Task requirements: The records follow. Print, word for word, the first line through the "The height and width of the screenshot is (567, 567)." line.

(Stored data)
====================
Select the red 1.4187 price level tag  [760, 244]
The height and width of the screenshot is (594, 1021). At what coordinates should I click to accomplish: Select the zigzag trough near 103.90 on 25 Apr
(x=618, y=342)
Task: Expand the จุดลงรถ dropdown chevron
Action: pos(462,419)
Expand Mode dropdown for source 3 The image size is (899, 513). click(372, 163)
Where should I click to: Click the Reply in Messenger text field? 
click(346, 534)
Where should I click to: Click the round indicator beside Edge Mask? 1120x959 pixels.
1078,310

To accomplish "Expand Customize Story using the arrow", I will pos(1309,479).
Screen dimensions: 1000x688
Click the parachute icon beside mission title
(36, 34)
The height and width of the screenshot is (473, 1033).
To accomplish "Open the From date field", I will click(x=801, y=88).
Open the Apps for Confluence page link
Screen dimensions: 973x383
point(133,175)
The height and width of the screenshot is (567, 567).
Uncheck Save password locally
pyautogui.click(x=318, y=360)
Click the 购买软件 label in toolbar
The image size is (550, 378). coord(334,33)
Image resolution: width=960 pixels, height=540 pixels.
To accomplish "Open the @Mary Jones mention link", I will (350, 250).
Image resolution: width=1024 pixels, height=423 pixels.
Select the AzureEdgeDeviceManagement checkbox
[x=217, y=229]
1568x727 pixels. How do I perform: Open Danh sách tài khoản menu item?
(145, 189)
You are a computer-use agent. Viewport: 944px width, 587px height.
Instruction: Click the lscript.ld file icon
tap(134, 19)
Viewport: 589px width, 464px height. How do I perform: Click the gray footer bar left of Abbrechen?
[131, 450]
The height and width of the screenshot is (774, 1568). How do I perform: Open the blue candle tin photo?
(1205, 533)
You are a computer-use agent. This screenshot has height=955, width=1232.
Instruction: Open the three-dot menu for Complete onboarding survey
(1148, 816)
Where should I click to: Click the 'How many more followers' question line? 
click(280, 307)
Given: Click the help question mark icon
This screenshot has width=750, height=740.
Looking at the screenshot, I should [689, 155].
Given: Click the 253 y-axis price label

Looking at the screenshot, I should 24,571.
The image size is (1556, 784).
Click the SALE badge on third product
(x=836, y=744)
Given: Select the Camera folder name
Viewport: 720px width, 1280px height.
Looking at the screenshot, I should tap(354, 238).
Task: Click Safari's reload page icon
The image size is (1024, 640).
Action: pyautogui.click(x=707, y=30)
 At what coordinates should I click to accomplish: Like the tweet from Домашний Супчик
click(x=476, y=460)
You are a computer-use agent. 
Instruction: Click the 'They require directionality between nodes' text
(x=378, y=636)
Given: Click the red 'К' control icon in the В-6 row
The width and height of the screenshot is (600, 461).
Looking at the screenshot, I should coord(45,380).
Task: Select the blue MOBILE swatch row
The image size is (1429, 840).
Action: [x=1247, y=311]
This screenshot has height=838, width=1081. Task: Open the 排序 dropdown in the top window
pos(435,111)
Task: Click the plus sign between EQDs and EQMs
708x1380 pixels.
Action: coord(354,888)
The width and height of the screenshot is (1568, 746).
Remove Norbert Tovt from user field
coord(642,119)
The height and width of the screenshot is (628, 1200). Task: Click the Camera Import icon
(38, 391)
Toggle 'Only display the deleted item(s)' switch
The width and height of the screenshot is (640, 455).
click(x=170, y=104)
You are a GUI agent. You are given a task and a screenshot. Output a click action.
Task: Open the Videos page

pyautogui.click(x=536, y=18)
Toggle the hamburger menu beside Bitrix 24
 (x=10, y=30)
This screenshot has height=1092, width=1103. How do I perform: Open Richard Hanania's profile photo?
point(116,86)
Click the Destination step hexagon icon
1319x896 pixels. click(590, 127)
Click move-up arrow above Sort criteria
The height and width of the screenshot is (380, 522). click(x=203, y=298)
====================
Result of the exercise:
Select the red 1.4187 price level tag  [760, 244]
The height and width of the screenshot is (594, 1021). At what coordinates should I click to accomplish: Select the zigzag trough near 103.90 on 25 Apr
(x=618, y=342)
Task: Expand the จุดลงรถ dropdown chevron
Action: pos(462,419)
Expand Mode dropdown for source 3 The image size is (899, 513). click(372, 163)
Where should I click to: Click the Reply in Messenger text field? 
click(346, 534)
Where should I click to: Click the round indicator beside Edge Mask? 1120x959 pixels.
1078,310

To accomplish "Expand Customize Story using the arrow", I will pos(1309,479).
Screen dimensions: 1000x688
Click the parachute icon beside mission title
(36, 34)
The height and width of the screenshot is (473, 1033).
To accomplish "Open the From date field", I will click(x=801, y=88).
Open the Apps for Confluence page link
Screen dimensions: 973x383
point(133,175)
The height and width of the screenshot is (567, 567).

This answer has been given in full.